What is the formally correct way to solve a bunch of equations in math?

Is it \begin{align} 42x = 4324 \\ x = 4324/42 \end{align} or \begin{align} 42x = 4324 \\ \Rightarrow x = 4324/42 \end{align} or \begin{align} 42x = 4324 \\ \Leftrightarrow x = 4324/42 \end{align} or \begin{align} 42x = 4324 \\ \text{and so} \ x = 4324/42 \end{align} or something completely different? I've been using the second listed above (it looks the best), and now my instructor just told me that it's wrong to use that logical symbol in that manner.

Answer 1

The problem your instructor has (I think) is that you state a set of propositions with these symbols, and a proposition is either false or true. In the case of a set of propositions it can be true for some $x$ and for some $x$ it can be false. For example, it is perfectly fine to state $$[42x=4324] \Rightarrow [x=35867879]$$

Which is true for all $x \neq \frac{4324}{42}$.

The same goes actually for the third. This leaves the first and the fourth. Since the first is less writing, I would prefer the first.

Answer 2

There are two very different ideas among your proposals:

1. Implication: $\implies$ or "and so" indicate that the second row follows from the first by some logical inference rule.

2. Equivalence: $\iff$ indicates a double implication, the first row reciprocally follows from the first. This is a stronger statement.

In your example it makes no difference, but it would in an asymmetrical case like $x=3$ vs. $x^2=9$.

When solving an equation, a straight implication $\implies$ ensures that you don't drop a solution, while reverse implication $\impliedby$ ensures that no solution extra solution is introduced. For a correct solution, you need equivalence.

So the notation $\iff$ is bulletproof, while with other variants you should make your meaning explicit.

Answer 3

To use $\implies$ is problematic as it does not really do what you want.

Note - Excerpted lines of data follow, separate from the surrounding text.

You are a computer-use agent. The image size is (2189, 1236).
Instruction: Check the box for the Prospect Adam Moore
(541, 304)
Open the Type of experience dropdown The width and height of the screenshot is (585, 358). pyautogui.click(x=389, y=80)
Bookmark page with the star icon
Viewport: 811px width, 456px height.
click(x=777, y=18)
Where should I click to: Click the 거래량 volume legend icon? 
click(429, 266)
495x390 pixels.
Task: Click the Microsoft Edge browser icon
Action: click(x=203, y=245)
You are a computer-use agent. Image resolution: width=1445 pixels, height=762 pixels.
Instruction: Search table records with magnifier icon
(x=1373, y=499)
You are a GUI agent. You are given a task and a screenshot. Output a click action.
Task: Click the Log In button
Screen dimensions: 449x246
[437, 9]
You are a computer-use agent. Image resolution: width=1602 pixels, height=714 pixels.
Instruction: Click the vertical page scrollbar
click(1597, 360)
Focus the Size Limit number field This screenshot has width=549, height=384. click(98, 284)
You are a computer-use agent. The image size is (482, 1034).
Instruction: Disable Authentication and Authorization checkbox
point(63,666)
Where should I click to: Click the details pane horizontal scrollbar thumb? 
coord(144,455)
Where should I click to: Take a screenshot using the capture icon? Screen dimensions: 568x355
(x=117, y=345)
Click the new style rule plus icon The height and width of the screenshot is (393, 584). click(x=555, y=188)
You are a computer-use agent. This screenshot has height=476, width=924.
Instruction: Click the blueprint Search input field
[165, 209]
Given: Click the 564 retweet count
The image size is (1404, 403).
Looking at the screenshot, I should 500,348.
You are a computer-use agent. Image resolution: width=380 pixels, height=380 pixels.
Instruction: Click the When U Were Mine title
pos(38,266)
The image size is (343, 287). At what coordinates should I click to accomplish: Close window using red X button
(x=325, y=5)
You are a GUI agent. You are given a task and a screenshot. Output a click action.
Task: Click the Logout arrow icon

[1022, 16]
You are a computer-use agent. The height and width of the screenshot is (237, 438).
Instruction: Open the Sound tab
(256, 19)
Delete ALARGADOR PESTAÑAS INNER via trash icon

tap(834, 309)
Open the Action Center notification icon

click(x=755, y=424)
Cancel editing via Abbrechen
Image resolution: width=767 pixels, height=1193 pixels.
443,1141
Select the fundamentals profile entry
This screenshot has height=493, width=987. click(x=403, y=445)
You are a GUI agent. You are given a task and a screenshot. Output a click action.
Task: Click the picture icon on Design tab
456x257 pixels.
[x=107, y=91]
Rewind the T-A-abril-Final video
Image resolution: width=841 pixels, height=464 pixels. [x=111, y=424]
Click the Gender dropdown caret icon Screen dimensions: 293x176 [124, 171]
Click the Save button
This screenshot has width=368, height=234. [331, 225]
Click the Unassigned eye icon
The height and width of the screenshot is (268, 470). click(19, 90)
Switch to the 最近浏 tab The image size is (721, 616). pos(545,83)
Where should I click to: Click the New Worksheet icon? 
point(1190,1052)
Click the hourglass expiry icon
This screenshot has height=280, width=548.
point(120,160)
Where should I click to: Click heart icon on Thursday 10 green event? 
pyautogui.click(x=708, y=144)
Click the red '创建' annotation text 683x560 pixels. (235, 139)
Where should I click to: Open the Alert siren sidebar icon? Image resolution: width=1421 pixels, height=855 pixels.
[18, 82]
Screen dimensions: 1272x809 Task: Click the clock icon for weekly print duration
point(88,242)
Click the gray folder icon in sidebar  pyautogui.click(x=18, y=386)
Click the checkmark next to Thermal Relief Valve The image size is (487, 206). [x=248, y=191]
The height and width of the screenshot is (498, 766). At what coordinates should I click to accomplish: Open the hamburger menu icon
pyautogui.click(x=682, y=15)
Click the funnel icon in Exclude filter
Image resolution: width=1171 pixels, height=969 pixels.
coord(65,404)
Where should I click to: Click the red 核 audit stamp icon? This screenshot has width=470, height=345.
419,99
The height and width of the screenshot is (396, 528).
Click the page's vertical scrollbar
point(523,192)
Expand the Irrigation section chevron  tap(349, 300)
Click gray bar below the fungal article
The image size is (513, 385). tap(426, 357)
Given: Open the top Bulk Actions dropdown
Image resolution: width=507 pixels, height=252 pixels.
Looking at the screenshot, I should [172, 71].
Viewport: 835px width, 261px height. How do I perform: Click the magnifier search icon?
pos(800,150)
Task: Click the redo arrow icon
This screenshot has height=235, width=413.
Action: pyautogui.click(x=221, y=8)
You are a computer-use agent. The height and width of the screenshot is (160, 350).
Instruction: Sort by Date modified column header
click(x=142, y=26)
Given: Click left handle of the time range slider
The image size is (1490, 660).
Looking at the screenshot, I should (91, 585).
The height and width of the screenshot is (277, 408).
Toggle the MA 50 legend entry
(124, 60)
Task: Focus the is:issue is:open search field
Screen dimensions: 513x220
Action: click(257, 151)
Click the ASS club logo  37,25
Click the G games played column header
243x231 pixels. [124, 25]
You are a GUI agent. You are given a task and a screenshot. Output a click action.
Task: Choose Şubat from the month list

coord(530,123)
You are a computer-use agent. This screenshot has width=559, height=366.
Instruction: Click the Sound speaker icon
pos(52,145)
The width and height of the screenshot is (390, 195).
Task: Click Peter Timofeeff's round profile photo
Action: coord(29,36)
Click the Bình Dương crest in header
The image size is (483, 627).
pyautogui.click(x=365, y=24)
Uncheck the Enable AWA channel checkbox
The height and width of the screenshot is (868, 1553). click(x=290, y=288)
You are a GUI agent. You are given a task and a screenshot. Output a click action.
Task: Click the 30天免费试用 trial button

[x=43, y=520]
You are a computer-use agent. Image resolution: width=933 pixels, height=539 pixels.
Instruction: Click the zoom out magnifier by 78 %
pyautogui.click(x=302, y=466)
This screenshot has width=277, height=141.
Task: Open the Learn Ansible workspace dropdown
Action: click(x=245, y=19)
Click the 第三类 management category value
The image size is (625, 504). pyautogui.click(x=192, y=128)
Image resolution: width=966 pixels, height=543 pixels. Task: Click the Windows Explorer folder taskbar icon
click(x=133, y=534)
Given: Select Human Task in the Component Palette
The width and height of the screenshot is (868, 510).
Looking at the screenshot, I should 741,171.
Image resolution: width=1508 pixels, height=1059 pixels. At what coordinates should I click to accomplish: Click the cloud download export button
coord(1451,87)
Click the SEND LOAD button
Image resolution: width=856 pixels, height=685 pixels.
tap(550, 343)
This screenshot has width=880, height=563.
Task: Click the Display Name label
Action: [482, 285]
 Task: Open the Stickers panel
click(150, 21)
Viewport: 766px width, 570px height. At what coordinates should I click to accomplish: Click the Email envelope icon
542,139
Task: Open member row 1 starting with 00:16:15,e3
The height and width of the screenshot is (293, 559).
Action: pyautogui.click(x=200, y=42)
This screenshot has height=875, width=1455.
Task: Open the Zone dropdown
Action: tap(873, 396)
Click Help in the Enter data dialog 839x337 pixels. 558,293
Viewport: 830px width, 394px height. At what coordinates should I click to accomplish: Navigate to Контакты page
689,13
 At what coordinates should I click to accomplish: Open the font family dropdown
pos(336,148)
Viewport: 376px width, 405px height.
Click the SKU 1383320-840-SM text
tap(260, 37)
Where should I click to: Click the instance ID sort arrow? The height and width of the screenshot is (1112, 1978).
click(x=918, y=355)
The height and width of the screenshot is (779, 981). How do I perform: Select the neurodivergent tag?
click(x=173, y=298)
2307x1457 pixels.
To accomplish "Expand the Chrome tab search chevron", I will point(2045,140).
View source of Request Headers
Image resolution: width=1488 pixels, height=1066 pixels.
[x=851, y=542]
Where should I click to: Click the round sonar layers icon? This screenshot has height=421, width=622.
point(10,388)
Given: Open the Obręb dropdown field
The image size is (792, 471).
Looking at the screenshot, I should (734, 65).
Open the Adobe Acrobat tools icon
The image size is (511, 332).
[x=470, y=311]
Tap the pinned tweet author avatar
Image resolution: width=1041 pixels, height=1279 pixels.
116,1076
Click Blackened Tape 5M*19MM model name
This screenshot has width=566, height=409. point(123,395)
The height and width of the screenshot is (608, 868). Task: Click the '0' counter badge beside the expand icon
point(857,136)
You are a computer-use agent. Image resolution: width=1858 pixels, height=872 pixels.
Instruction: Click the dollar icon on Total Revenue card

When you have (Eq 1) $\implies$ (Eq 2) and $x$ is a solution of (Eq 2) then it does not follow that $x$ is a solution of (Eq 1).

You only get that if $x$ is a solution of (Eq 1) then it is also a solution of (Eq 2). Thus (Eq 2) gives your restrictions on the solutions of (Eq 1). You then would have to go back and check if the soltutions of (Eq 2) actually are solutions of (Eq 1).

If you do not do this, you did not really solve (Eq 1). To avoid this you should write an equivalence $\Leftrightarrow$.